OSWEGO — Oswego Health has notified an unspecified number of patients about a potential leak of personal information via an employee email account earlier this year.
In a letter sent to affected patients, Oswego Health said it had discovered “potential unauthorized access to an employee email account” between June 11 and June 15. The letter was dated Sept. 30, 2020, but officials did not elaborate on when or how the potential leak was discovered.
The healthcare provider said it acted “immediately” to secure the email account in question and launched an in-depth investigation to determine the nature and scope of the incident.
Following a “thorough and exhaustive review process,” Oswego Health determined that the relevant emails contained patient information including name, birth date, physician name and medical diagnosis. A limited number of people also had Social Security numbers and driver’s license information impacted.
Oswego Health officials said its investigation has found no evidence that any of the exposed information had been misused. Out of an abundance of caution, however, officials said they would notify potentially affected individuals, as well as state and federal regulators.
In response to questions about the possible data leak, Oswego Health issued a statement in which they outlined the scope of the breach and remedies that can be taken.
“Oswego Health takes information privacy and security matters seriously and will remain vigilant in its efforts to safeguard and protect patient information, while taking any additional steps that may be necessary to mitigate and remediate this incident,” Oswego Health officials said.
In addition to notifying potentially affected individuals, Oswego Health has established a dedicated toll-free phone line (888-905-0048) to handle questions. Oswego Health said it will also make available 12 months of complimentary credit monitoring.
Oswego Health treats thousands of patients each year at its 132-bed Oswego Hospital and 32-bed behavioral health unit located on Bunner Street in the city of Oswego. A new behavioral health center is under construction and nearing completion in the location of the former Price Chopper grocery store between East First and East Second streets near the Port of Oswego Authority. Oswego Health handles even more patients at its two urgent care clinics and dozens of other facilities it operates.

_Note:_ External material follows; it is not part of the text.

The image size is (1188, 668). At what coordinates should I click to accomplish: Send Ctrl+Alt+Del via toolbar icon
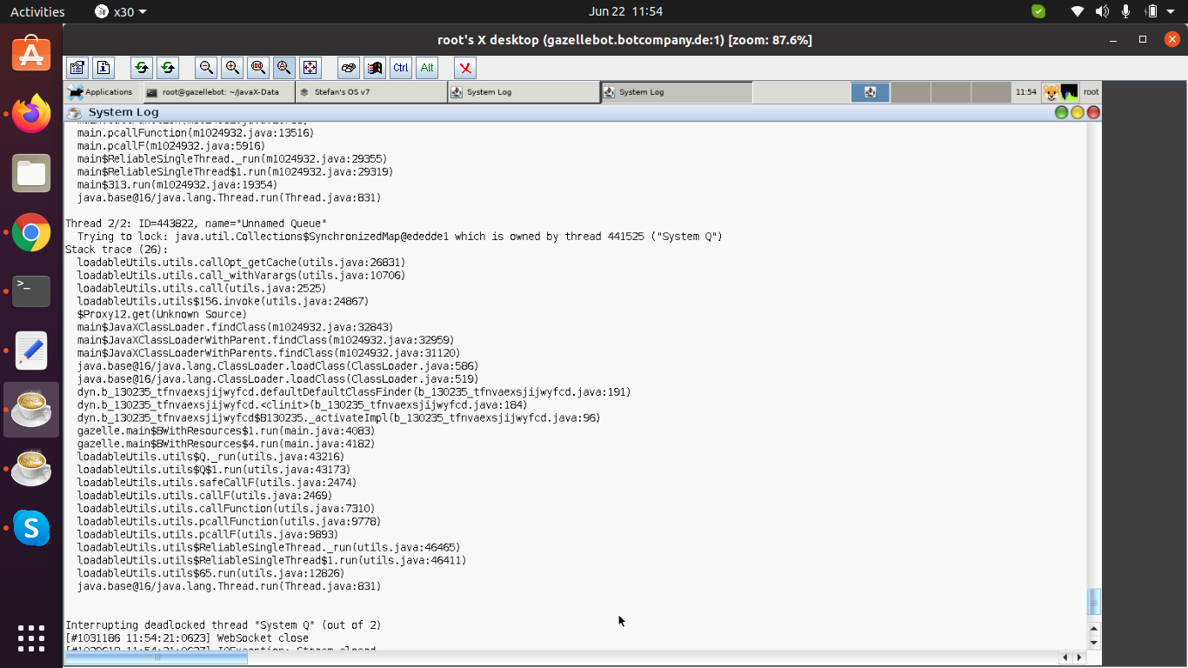click(x=349, y=68)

Lorraine Lighthall, of New Haven, received two notification letters from Oswego Health regarding the potential leak. One was for herself; the second was addressed to her late husband, who passed away in 2019.
When the letters arrived in the mail last week, Lighthall said she initially set them aside.
“At first I ignored it,” she said. “I wasn’t too worried about it.”
The fact that one of the letters was addressed to her late husband and that there had been no public announcement made her question whether the letters were genuine. Lighthall said she was still mostly unconcerned, but wished Oswego Health had made an announcement in addition to notifying affected individuals.
“Just so we knew if it was real,” she said.
The exposure of private medical information is a growing problem. According to a study published in the Journal of the American Medical Association, breaches involving more than 176 million health records were reported nationwide from 2010-2017.